Wolf Biermann: "Warte nicht auf bessre Zeiten. Die Autobiografie"
Propyläen Verlag, Berlin 2016
576 Seiten, 28 Euro
Er spart nicht mit Grobianismen
Der Liedermacher Wolf Biermann hat seine Autobiografie geschrieben. Sie sei witzig, schnoddrig und manchmal grob, meint Rezensent Rolf Schneider. Und neben der "überbordenden Egomanie" des Verfassers fänden sich darin auch überraschende Anflüge von Selbstzweifel.

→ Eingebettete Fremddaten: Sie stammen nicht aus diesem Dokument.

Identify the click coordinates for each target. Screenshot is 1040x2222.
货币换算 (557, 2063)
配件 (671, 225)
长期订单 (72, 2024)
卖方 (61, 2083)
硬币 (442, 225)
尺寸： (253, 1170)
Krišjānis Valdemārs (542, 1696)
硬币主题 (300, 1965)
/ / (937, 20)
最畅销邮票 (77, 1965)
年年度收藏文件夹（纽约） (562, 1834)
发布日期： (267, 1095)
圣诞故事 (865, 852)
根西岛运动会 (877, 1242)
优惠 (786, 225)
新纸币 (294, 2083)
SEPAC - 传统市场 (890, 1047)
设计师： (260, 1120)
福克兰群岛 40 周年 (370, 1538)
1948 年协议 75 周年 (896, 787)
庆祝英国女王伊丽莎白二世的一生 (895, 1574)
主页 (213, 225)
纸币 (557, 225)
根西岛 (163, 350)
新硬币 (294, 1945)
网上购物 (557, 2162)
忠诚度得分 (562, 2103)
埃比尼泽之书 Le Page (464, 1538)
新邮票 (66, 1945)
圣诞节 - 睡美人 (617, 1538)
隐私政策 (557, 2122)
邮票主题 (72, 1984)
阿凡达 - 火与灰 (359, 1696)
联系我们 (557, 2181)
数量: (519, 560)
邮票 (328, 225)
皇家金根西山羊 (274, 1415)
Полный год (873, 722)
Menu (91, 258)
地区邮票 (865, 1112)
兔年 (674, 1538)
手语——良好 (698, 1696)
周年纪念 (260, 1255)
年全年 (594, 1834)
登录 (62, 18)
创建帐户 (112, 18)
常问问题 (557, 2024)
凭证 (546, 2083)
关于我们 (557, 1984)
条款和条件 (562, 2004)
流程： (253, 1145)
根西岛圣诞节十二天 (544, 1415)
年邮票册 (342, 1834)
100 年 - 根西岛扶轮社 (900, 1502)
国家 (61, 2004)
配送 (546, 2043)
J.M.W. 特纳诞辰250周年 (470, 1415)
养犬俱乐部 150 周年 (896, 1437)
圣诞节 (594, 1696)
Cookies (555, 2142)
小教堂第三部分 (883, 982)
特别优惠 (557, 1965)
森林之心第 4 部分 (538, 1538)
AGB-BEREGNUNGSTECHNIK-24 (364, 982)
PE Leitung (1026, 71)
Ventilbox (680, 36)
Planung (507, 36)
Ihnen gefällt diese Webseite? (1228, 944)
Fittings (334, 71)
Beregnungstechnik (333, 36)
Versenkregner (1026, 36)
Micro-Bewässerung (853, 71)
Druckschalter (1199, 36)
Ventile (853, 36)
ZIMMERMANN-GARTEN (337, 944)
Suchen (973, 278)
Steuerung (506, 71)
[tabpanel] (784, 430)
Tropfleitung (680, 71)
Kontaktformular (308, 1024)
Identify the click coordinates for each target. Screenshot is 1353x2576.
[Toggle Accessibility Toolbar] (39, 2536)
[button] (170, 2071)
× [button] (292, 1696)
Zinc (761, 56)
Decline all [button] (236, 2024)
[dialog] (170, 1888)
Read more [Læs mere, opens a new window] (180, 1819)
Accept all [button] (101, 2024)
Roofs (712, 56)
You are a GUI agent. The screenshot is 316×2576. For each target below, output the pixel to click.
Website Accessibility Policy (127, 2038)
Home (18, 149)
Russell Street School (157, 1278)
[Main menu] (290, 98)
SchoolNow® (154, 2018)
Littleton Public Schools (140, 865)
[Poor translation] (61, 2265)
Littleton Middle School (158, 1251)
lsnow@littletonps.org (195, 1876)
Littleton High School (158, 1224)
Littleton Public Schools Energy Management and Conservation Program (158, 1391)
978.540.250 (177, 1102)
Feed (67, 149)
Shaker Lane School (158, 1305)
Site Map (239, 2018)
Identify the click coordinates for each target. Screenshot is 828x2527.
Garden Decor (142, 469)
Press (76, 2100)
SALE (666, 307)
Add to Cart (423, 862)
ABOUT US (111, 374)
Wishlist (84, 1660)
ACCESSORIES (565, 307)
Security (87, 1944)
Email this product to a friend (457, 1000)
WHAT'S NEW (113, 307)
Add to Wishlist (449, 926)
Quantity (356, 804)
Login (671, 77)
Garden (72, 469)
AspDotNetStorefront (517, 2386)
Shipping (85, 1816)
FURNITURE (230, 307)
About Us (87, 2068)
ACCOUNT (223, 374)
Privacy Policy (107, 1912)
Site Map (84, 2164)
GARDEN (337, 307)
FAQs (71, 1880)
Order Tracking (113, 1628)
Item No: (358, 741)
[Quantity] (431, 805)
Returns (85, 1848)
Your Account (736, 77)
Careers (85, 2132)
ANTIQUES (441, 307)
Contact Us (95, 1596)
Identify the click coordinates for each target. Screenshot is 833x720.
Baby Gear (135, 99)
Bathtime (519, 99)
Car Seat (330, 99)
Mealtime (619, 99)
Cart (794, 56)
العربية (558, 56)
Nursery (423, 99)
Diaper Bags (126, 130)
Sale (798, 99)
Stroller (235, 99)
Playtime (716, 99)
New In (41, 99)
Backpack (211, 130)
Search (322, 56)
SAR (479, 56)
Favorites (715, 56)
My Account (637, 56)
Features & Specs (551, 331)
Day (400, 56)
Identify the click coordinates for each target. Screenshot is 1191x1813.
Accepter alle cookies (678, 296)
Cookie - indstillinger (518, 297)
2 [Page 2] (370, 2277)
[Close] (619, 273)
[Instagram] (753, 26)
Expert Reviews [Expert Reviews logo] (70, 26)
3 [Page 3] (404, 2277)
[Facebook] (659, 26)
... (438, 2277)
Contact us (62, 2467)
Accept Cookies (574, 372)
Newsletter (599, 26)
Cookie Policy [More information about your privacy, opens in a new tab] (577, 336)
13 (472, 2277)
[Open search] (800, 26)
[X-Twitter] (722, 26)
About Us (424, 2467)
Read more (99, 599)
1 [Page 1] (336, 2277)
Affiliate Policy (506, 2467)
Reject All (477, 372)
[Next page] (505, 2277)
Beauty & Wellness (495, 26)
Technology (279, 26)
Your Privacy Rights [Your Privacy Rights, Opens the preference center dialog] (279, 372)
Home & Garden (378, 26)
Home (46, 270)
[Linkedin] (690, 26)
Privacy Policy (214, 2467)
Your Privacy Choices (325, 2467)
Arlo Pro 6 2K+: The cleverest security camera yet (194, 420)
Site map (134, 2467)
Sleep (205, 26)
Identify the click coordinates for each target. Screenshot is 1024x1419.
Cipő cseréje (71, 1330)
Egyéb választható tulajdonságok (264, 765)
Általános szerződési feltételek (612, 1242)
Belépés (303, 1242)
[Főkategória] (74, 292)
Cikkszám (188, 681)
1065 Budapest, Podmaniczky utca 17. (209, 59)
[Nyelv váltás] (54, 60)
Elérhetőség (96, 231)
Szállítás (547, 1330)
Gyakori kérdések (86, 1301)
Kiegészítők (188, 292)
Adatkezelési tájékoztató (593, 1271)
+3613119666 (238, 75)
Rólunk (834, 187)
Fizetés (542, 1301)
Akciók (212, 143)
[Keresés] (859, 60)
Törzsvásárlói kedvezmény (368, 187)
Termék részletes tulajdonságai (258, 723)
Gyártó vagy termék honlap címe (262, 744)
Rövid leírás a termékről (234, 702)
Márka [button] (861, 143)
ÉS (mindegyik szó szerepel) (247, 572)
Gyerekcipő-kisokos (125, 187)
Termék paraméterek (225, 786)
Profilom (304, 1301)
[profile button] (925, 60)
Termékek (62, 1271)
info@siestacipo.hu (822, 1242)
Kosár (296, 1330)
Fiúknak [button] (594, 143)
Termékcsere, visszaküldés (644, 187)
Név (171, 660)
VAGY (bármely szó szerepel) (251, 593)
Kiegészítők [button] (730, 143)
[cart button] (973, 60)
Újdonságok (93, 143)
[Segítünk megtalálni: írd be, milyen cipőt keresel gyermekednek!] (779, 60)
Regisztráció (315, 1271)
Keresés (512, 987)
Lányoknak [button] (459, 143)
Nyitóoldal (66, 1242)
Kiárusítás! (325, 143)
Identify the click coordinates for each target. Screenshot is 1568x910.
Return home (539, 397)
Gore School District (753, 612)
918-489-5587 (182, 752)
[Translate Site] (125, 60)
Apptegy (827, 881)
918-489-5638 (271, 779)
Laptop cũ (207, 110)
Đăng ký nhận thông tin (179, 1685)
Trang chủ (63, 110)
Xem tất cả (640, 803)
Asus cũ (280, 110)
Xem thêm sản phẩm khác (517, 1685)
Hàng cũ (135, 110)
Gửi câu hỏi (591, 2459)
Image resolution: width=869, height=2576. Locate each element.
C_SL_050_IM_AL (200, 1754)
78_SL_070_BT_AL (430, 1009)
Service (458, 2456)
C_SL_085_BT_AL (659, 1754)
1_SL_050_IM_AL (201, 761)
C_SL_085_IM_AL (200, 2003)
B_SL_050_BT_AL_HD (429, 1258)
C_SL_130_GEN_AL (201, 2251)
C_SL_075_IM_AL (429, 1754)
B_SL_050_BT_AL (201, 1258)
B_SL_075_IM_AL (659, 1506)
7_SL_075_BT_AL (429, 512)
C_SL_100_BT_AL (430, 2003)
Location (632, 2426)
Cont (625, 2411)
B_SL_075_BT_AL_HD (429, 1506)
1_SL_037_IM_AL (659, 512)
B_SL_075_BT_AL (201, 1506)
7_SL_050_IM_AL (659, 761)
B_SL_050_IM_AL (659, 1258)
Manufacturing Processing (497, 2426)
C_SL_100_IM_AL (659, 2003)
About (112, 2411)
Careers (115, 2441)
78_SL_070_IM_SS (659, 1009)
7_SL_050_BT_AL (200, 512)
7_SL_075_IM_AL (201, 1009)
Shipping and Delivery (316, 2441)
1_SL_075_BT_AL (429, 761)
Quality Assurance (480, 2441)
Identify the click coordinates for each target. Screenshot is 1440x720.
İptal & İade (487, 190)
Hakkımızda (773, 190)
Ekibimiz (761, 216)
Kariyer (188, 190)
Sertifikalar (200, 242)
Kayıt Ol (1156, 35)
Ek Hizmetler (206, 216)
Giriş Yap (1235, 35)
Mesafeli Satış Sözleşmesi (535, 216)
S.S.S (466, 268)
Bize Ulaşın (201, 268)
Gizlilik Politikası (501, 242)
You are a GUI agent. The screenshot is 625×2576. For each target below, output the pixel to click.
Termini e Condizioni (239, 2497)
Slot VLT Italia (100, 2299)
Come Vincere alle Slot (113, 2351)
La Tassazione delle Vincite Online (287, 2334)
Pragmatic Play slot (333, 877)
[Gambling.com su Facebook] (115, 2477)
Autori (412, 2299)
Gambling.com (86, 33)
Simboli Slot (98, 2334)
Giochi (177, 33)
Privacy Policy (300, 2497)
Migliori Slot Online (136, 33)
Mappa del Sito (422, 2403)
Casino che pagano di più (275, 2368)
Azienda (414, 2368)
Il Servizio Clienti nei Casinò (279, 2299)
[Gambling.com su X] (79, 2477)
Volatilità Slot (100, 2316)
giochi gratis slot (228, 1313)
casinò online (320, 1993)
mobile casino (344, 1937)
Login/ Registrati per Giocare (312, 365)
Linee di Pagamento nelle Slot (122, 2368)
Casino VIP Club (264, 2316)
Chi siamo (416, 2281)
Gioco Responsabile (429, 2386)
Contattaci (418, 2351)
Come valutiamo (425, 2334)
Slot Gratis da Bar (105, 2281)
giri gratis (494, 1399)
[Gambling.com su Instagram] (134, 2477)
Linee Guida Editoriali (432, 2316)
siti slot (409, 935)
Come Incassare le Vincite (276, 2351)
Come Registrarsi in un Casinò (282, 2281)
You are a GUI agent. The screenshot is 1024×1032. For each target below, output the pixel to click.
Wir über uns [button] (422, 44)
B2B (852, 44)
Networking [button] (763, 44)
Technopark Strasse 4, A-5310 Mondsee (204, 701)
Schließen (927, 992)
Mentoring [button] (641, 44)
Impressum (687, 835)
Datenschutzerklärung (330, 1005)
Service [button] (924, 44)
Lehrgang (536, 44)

Der Liedermacher Wolf Biermann legt seine Autobiografie recht routiniert vor: Sie liest sich flüssig, ist manchmal witzig, manchmal schnoddrig, sie spart nicht mit Grobianismen und belegt die überbordende Egomanie des Verfassers. So kennt man ihn. Dass Biermann aber auch Selbstzweifel äußern und überraschend nachsichtig sein kann, wusste man bislang nicht.
Die erste Hälfte seines nunmehr achtzigjährigen Lebens beansprucht drei Viertel des fünfhundert Seiten starken Buchs. Beeindruckend die Passagen über die Hamburger Kindheit: durch das erinnerte Milieu, durch Szenen aus dem Krieg. Biermann, Sohn eines jüdisch-kommunistischen Arbeiters, den die Nazis verhafteten und in Auschwitz umbrachten, erlebte seinen Vater kaum. Die Mutter, die Familie, politische Gefährten kümmerten sich um ihn. Die Schilderungen des alliierten Bombenangriff auf die Hansestadt sind beeindruckend, vergleichbar denen bei Ralph Giordano und Hans Erich Nossack.
Aufwachsen im "besseren" deutschen Staat
Die Mutter schickte den Halbwüchsigen in die DDR als den – nach ihrer Überzeugung – besseren, weil von Kommunisten regierten deutschen Staat. Sein künstlerisches Initiationserlebnis erfuhr Biermann durch das Theater Bertolt Brechts. Er begann zu schreiben und zu singen. Er sah, wie Ideal und Wirklichkeit im ostdeutschen Staat auseinanderfielen und machte dies zum Inhalt seiner Texte. Die Folge war, das man ihn verbot.
Es folgten jene Jahre, in denen er berühmt wurde. Seine Verse und Lieder erschienen im deutschen Westen und wirkten über das Radio zurück in die DDR. Seine Prominenz war bald so groß, dass die DDR-Obrigkeit nicht wagte, ihn zu inhaftieren - der internationalen Proteste wegen, die das hervorgerufen hätte.
Erst Festhalten an der kommunistischen Idee, dann die Aufgabe
Neben dem Physiker Robert Havemann, seinem Freund, war er Ostdeutschlands bekanntester und privilegiertester Dissident. 1976, zeitgleich mit seinem vierzigsten Geburtstag, bürgerten die ostdeutschen Behörden ihn aus. Dem öffentlichen Protest dagegen, auch dem in der DDR, folgten dort Verhaftungen und der Exodus zahlreicher Künstler.
Biermann hielt auch nach seiner Ausbürgerung an der kommunistischen Idee fest - für eine Weile. Dann gab er sie auf. Er erzählt davon. Sie und der untergegangene ostdeutsche Staat waren die wichtigsten Elemente seines künstlerischen Lebens. Sie inspirierten seine besten Arbeiten. Dass er, indem er seine einstige Weltanschauung aufgab, auch jene Arbeiten beschädigte, scheint er zu spüren. Aufschreiben mochte er es nicht.